En exécutant des bonds courts et successifs dans des moments que je juge opportuns, je parviens à rejoindre René. Il ne désire pas être secouru. Se sachant perdu, il ne veut pas que l'on risque sa vie pour lui. Il me le fait savoir et ajoute; ''Sois prudent Antoine, tu es marié toi et tu as un enfant '' puis en pensant à ceux qu'il affectionne, il me dit: « je sais que je vais mourir, mais je n'ai pas peur, dis à mes parents qu'ils ne s'en fassent pas ».
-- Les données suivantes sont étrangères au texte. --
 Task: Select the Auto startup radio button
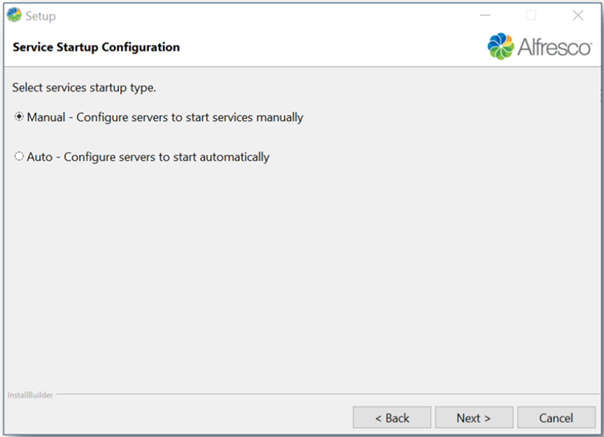[x=19, y=157]
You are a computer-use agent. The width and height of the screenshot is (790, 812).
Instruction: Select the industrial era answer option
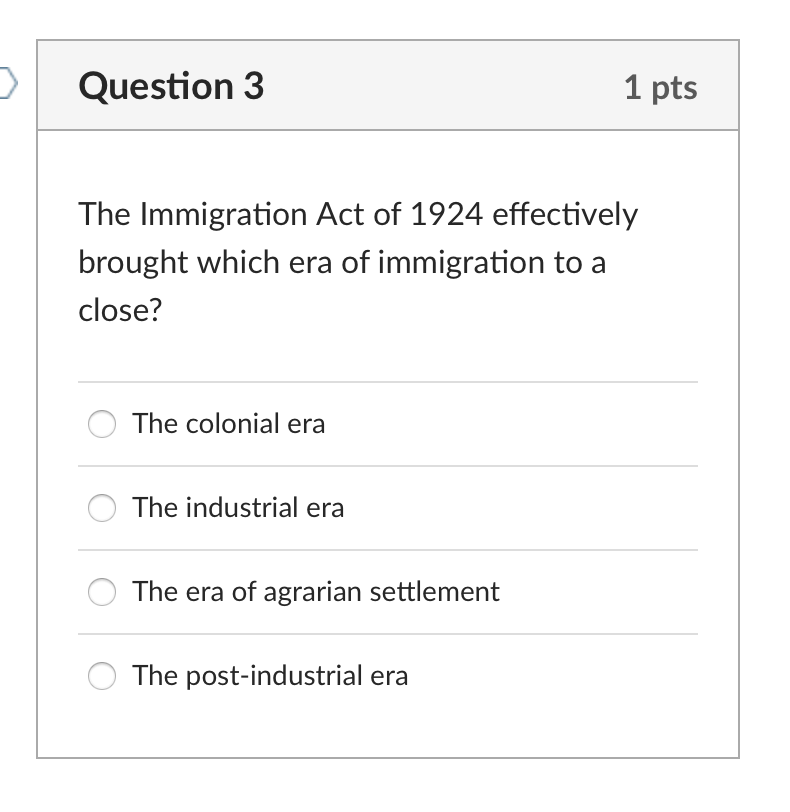click(239, 508)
René est sur le dos, sa tenue de combat est entachée de sang à la hauteur du bras droit et de la cuisse droite. La balle qui à frappé à la poitrine est ressortie au bas des côtes. Son blouson relevé en cet endroit laisse apparaître une plaie béante ( cette blessure s'explique par la trajectoire de la balle tirée des hauteur de la ferme et de la position de René, courbé lorsqu'il est touché ). Près de René, couché à plat ventre, je ne peux faire le moindre geste sans essuyer des coups de feu. Je m'immobilise pour faire croire à l'ennemi que je suis touché. René crie: « Antoine ! Antoine ! Tu n'as rien ? » « Non René, il tirent sur moi si je bouge. » Il fait très chaud, des mouches se sont posées sur le visage de René et j'entends: « Vois les mouches, elles commencent à sentir le cadavre ». Je veux le détourner de sa pensée; « Tes blessures ne sont pas graves René, tu seras bientôt près des tiens avec des décorations bien méritées ». « Non je suis fichu, si tu t'en sort, dis bien à mes parents que je n'ai jamais eu peur et que je n'ai pas peur de ce qu'il va m'arriver ».
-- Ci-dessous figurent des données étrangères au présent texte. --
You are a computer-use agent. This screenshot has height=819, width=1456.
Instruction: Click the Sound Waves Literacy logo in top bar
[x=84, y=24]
Ses parents, il sait que plus jamais il ne les reverra et dans son désespoir il songe à atténuer sa peine. Malgré sa grande souffrance, au milieu d'une odeur de poudre, le bruit fracassant de la mitraillade et des explosions de grenades, René démontre un courage stupéfiant. Nos adversaires, bien organisés dans leur défense, neutralisent tout mouvement.
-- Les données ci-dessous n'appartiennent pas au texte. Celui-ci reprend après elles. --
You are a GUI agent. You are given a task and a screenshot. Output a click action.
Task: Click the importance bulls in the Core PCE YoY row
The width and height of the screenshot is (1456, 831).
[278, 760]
Menacés de très près, René et moi évitons de bouger. Soudain, les tirs s'accentuent de part et d'autre, c'est la troisième compagnie de notre régiment qui, venue en renfort, attaque l'ennemi sur notre droite. Une petite accalmie se produit de notre côté. J'en profite pour tenter de porter René à l'arrière pour permettre son évacuation. J'ordonne à trois hommes de venir m'aider, comme nous faisons fréquemment; un brancard est réalisé très rapidement avec une toile de tente et deux fusils. René est déposé avec précaution sur le brancard. Nous sommes face à l'ennemi, quand tout à coup les tirs reprennent dans notre direction; Le tirailleur L qui tenait le brancard de la droite est frappé au ventre par une rafale d'arme automatique et meurt sur le coup.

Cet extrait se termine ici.